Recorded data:
- Opening Delimiter -
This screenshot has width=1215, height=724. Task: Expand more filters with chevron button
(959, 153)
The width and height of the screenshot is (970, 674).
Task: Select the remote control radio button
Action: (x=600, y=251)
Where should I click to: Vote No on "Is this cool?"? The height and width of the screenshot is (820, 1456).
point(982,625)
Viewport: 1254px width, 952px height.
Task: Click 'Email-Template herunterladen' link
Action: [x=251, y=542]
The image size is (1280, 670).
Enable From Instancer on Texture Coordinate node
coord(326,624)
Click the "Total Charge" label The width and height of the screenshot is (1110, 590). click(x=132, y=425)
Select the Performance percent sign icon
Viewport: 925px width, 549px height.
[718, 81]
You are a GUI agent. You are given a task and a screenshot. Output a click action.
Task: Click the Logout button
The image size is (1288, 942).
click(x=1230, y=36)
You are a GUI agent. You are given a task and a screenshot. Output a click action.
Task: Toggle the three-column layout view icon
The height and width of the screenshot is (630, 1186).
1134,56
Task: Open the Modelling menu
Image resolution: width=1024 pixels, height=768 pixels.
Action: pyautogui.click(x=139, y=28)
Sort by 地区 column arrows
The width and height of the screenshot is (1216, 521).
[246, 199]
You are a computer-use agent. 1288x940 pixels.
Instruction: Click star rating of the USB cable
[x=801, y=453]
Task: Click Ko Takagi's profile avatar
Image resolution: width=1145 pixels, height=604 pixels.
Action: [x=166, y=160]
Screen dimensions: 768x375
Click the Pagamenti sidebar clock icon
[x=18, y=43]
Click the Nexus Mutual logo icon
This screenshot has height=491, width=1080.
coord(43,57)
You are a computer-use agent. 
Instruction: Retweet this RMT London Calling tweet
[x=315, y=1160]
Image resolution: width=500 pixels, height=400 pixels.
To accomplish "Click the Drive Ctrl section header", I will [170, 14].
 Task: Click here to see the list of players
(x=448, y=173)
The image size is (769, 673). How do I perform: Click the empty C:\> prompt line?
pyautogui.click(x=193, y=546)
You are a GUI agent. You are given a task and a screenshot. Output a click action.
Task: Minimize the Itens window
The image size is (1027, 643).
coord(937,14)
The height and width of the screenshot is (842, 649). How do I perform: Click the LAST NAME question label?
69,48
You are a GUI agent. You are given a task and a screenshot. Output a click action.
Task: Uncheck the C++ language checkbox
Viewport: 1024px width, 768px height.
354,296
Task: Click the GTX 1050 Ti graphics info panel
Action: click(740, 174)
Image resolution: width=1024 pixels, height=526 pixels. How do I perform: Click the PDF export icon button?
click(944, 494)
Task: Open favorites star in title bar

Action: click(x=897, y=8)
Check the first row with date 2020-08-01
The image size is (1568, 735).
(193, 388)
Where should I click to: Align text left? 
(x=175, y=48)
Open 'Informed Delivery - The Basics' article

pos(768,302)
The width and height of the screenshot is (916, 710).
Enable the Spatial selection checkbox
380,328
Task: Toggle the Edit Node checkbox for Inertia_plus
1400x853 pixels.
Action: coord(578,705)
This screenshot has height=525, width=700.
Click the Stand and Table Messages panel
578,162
- Closing Delimiter -
Exercise details
The full data, repeated exactly, is the only acceptable output.

Exercise output
This screenshot has width=1215, height=724. Task: Expand more filters with chevron button
(959, 153)
The width and height of the screenshot is (970, 674).
Task: Select the remote control radio button
Action: (x=600, y=251)
Where should I click to: Vote No on "Is this cool?"? The height and width of the screenshot is (820, 1456).
point(982,625)
Viewport: 1254px width, 952px height.
Task: Click 'Email-Template herunterladen' link
Action: [x=251, y=542]
The image size is (1280, 670).
Enable From Instancer on Texture Coordinate node
coord(326,624)
Click the "Total Charge" label The width and height of the screenshot is (1110, 590). click(x=132, y=425)
Select the Performance percent sign icon
Viewport: 925px width, 549px height.
[718, 81]
You are a GUI agent. You are given a task and a screenshot. Output a click action.
Task: Click the Logout button
The image size is (1288, 942).
click(x=1230, y=36)
You are a GUI agent. You are given a task and a screenshot. Output a click action.
Task: Toggle the three-column layout view icon
The height and width of the screenshot is (630, 1186).
1134,56
Task: Open the Modelling menu
Image resolution: width=1024 pixels, height=768 pixels.
Action: pyautogui.click(x=139, y=28)
Sort by 地区 column arrows
The width and height of the screenshot is (1216, 521).
[246, 199]
You are a computer-use agent. 1288x940 pixels.
Instruction: Click star rating of the USB cable
[x=801, y=453]
Task: Click Ko Takagi's profile avatar
Image resolution: width=1145 pixels, height=604 pixels.
Action: [x=166, y=160]
Screen dimensions: 768x375
Click the Pagamenti sidebar clock icon
[x=18, y=43]
Click the Nexus Mutual logo icon
This screenshot has height=491, width=1080.
coord(43,57)
You are a computer-use agent. 
Instruction: Retweet this RMT London Calling tweet
[x=315, y=1160]
Image resolution: width=500 pixels, height=400 pixels.
To accomplish "Click the Drive Ctrl section header", I will [170, 14].
 Task: Click here to see the list of players
(x=448, y=173)
The image size is (769, 673). How do I perform: Click the empty C:\> prompt line?
pyautogui.click(x=193, y=546)
You are a GUI agent. You are given a task and a screenshot. Output a click action.
Task: Minimize the Itens window
The image size is (1027, 643).
coord(937,14)
The height and width of the screenshot is (842, 649). How do I perform: Click the LAST NAME question label?
69,48
You are a GUI agent. You are given a task and a screenshot. Output a click action.
Task: Uncheck the C++ language checkbox
Viewport: 1024px width, 768px height.
354,296
Task: Click the GTX 1050 Ti graphics info panel
Action: click(740, 174)
Image resolution: width=1024 pixels, height=526 pixels. How do I perform: Click the PDF export icon button?
click(944, 494)
Task: Open favorites star in title bar

Action: click(x=897, y=8)
Check the first row with date 2020-08-01
The image size is (1568, 735).
(193, 388)
Where should I click to: Align text left? 
(x=175, y=48)
Open 'Informed Delivery - The Basics' article

pos(768,302)
The width and height of the screenshot is (916, 710).
Enable the Spatial selection checkbox
380,328
Task: Toggle the Edit Node checkbox for Inertia_plus
1400x853 pixels.
Action: coord(578,705)
This screenshot has height=525, width=700.
Click the Stand and Table Messages panel
578,162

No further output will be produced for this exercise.